The “Wrapper” and the “Filling”

As a continuation of my last post, I want to talk about reading style. Interpreting a tarot spread can be a little like eating an enchilada. You have the “wrapper” (the visual presentation captured in the images) and the “filling” (the core meaning of the cards). It can be all too easy to become seduced by flashy graphics at the expense of ignoring the body of practical experience with the literal substance that has been built up over the last couple of centuries. Slather on enough intuitive “cheese and hot sauce” and you’ll never have to crack a tarot book again. (It reminds me of the old Miller Lite beer commercial: “Great taste, less filling.”) Although I read exclusively with the Thoth deck and its semi-scenic (or “glorified”) pip cards for several decades, I eventually found my way to the Waite-Smith tarot. I immediately came into rather sharp disagreement with many of the prosaic scenes Smith chose to illustrate Waite’s esoteric ideas, and decided to pretty much disregard the narrative vignettes embedded in the pictures.  I will occasionally take a flash of insight from the figures on the cards because, after all, it’s a pretty good reading deck, but I’m more inclined to import Aleister Crowley’s “core meanings” when using it. Frieda Harris and Crowley were indisputably on the same page while creating the artwork for the Thoth deck, but in many instances with the RWS deck Waite and Smith almost certainly weren’t. (You can read Robert Place’s The Tarot: History, Symbolism and Divination for a concurring opinion.)

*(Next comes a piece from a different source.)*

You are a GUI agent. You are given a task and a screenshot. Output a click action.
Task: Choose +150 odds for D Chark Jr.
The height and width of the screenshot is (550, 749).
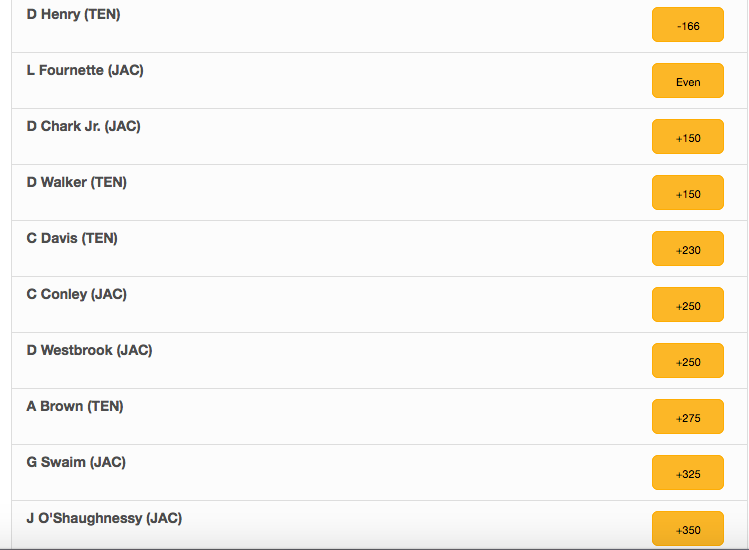[688, 137]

It seems to be accepted doctrine today to say “There is no right or wrong way to read, so if it feels good it must be right for you.” The main problem I have with this is that the evidence that it’s “right” in more universal terms is almost entirely anecdotal. If it “feels good” to the reader and it “feels good” to the sitter at the moment of the reading, everybody is happy whether or not it has even a remote resemblance to the eventual future are presented in the cards. There is seldom any useful feedback from the far end of an internet connection. Tarot divination is notoriously bereft of the “scientific method” of experimental repeatability, mainly because nobody is really paying much attention, and besides, it’s too hard to keep track. “Accuracy” is primarily in the eye of the beholder, not in the verified testimony shown in a compilation of data. There is an ongoing effort in the tarot forum community to rectify this shortcoming with posts like “What has this card meant to you in practical terms?” but I’m not entirely sure I trust that the respondents’ memories aren’t selective rather than inclusive. As Aristotle once said  “One swallow does not a summer make.”

Those of us who are steeped in the historical and esoteric traditions of the tarot are troubled by the “fast-food mentality” that has crept into many forms of divination since the New Age phenomenon transformed the landscape.  Suddenly, anyone who can say “Jung” can be a self-styled “expert” without having to do the heavy lifting of getting inside the heads of the long line of metaphysical thinkers who created the map in the first place. It seems that scholarship is no longer fashionable, and erudition is viewed as stuffy and suspect. Impressionistic intuitive guesswork is the name of the game, and few are pausing long enough to check their coordinates against the original blueprints. Critical thinking is frowned upon in the rush to please those clients who don’t want to hear any bad news, and “affirmation” is esteemed above “information.” Pardon me while I light a candle in the dark.